* **Texte extrait**:
L’enjeu de la souveraineté technologique
La DGA se retrouve au carrefour de gros dossiers : les grandes opérations d’armement évidemment, mais aussi des sujets comme l’intelligence Artificielle (IA). Face à la foison de projets étrangers, l’écosystème français est-il prêt à faire face pour fournir des solutions souveraines ?
Le succès des grandes opérations d'armement au profit des forces armées repose sur une industrie de défense souveraine à l'échelle française ou européenne, qui doit désormais démontrer son aptitude à intégrer de façon réactive des technologies émergentes, qu'il s'agisse de L'IA, mais aussi du cyber, de la quantique, du laser, de la microélectronique ou de la fabrication additive par exemple.
Si la France et l'europe disposent de nombreux talents dans tous ces secteurs, leurs moyens de financement ne soutiennent pas la comparaison avec les capacités de financements étrangères. Il est donc indispensable de se saisir du sujet afin d'être à même d'identifier, de soutenir et de protéger les pépites, notamment issues de laboratoires universitaires ou de PME. Cette démarche capitalistique conjuguée à la démarche technologique permettra de pérenniser notre capacité à développer et à produire des équipements de défense au meilleur standard mondial, qui devront intégrer les technologies de demain tout en garantissant notre souveraineté et notre autonomie.

* **Données enregistrées**:

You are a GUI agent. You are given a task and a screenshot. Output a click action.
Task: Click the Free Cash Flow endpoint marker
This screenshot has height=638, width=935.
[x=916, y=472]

* **Série de consignes**:
1. Indiquez si chacune des affirmations suivantes concorde avec le texte sur la souveraineté technologique, en répondant par oui ou par non et en citant les mots décisifs du texte.
(a) Les moyens de financement de la France et de l'Europe sont comparables aux capacités de financement étrangères.
(b) La fabrication additive figure parmi les technologies émergentes mentionnées.
(c) Les pépites à soutenir peuvent provenir de laboratoires universitaires.
2. Remplacez « carrefour » par « croisement » dans le passage du texte sur la souveraineté technologique allant de « L’enjeu de la » jusqu'à « additive par exemple. » inclus, puis réécrivez ce passage.
3. Répondez brièvement aux questions suivantes à partir du texte sur la souveraineté technologique.
(a) Quel sujet le texte cite-t-il parmi les dossiers de la DGA, en plus des grandes opérations d'armement ?
(b) À quelle échelle doit se situer l'industrie de défense souveraine ?
(c) À quelle démarche la démarche capitalistique doit-elle être conjuguée ?

* **Les solutions**:
1.
(a) Non : « leurs moyens de financement ne soutiennent pas la comparaison avec les capacités de financements étrangères »
(b) Oui : « ou de la fabrication additive par exemple »
(c) Oui : « notamment issues de laboratoires universitaires ou de PME »

2.
L’enjeu de la souveraineté technologique
La DGA se retrouve au croisement de gros dossiers : les grandes opérations d’armement évidemment, mais aussi des sujets comme l’intelligence Artificielle (IA). Face à la foison de projets étrangers, l’écosystème français est-il prêt à faire face pour fournir des solutions souveraines ?
Le succès des grandes opérations d'armement au profit des forces armées repose sur une industrie de défense souveraine à l'échelle française ou européenne, qui doit désormais démontrer son aptitude à intégrer de façon réactive des technologies émergentes, qu'il s'agisse de L'IA, mais aussi du cyber, de la quantique, du laser, de la microélectronique ou de la fabrication additive par exemple.

3.
(a) L'intelligence artificielle (IA).
(b) À l'échelle française ou européenne.
(c) À la démarche technologique.